As little kids in science class we learned that darkness is the absence of light, a seemingly simple and obvious definition. Over the years, we go on collecting more and more definitions, rarely giving them a second thought. It is not until life grows a little more complicated and we grow a little older that we begin finding comfort in such simple, yet thoughtful, explanations. As we are stretched and as we evolve, we recycle this information, rarely re-exploring their meaning or their application.
So what of our personal darkness then? Everyone of us has endured periods of heaviness and negativity at some point in our lives. Truly overcoming these moments comes through the realization that when we focus our attention on the pain can only multiply the darkness. When we unconsciously (or deliberately) cling to our anger and our grudges, we being to attract circumstances and people that are equally as resentful and cynical. We attract what we are, after all.
So how do we move from darkness to a place of light?
First, shift what you are focusing your attention on. It’s true that in moments of overwhelming pain and sadness we often find it difficult to find the silver lining. Find just one small thing that is good and light. Spend at least part of your focused energy on that. For example, find a flower-any flower-see it, smell it, touch it. Close your eyes and for just a few minutes, focus all your attention here. This simple task on the surface may seem pointless and childish. At the core, when you are pausing for just a moment to focus on something other than your pain and sadness, you are sending a deep message to your body that you are safe. You’re telling yourself that for this moment, you are OK and that there is something good still left in your experience. Do this everyday and watch as the darkness slowly lifts.
A second way to move forward is by choosing to forgive. Forgiveness shifts you from victim to volunteer. Through forgiveness you give yourself permission to accept the possibility that things are happening for you, not to you. When we forgive, we open ourselves up to a world of “what’s next”. Many times, when we are withholding forgiveness from a person or a situation it is because we have not owned our responsibility in the matter. Often, the person that needs and craves our forgiveness the most is ourselves. Cut yourself a break and stay open to the insights and lessons that your experiences and relationships can bring you.
Lastly, clean house. Is there a situation or a person in your life that you are constantly feeling down or stressed out around. Why are you choosing this? Sometimes we stay in jobs that drain us because we don’t see a way out. Sometimes we hold on to relationships because we feel that we have to. Take some time to identify what small changes in your life would create the biggest impact on your happiness and start implementing. Update your resume, have that difficult conversation, set some boundaries. You’ll see that with time and consistency the situations were in your control after all.

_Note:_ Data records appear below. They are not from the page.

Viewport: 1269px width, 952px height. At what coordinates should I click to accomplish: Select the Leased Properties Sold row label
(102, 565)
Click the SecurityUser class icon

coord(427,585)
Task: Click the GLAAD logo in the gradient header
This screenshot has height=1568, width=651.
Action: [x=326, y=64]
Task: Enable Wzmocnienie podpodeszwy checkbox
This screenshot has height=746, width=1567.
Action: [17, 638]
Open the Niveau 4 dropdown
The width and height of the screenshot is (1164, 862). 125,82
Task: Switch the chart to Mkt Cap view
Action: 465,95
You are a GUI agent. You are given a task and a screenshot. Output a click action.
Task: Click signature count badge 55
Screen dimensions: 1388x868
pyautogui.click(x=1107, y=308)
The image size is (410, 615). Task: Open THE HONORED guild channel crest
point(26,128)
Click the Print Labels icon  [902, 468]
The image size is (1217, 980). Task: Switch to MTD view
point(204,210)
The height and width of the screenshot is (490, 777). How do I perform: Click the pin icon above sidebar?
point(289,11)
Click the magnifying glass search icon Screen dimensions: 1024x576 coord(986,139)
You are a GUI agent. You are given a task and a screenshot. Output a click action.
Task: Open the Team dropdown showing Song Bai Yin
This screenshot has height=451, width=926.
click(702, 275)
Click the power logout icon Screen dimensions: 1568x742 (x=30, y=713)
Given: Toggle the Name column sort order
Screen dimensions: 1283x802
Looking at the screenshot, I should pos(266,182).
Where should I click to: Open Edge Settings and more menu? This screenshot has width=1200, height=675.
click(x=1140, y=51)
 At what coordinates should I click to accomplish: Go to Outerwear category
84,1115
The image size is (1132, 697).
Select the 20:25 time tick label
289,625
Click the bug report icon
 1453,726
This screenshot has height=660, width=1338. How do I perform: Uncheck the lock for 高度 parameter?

By focusing on things that feel good, we create more good in our lives. When we focus on what feels heavy, we get more of that, too.
Take charge of your life, own your inner power, and let go. Stay present and in charge of your attention; Let go of the resentment you feel towards your ex-lover, friend, and/or family member for hurting you. Don’t do it for them, do it for you. Your life is what you make of it and the best way to a successful life begins by focusing on you. Give yourself permission to do something that feels good, something you enjoy.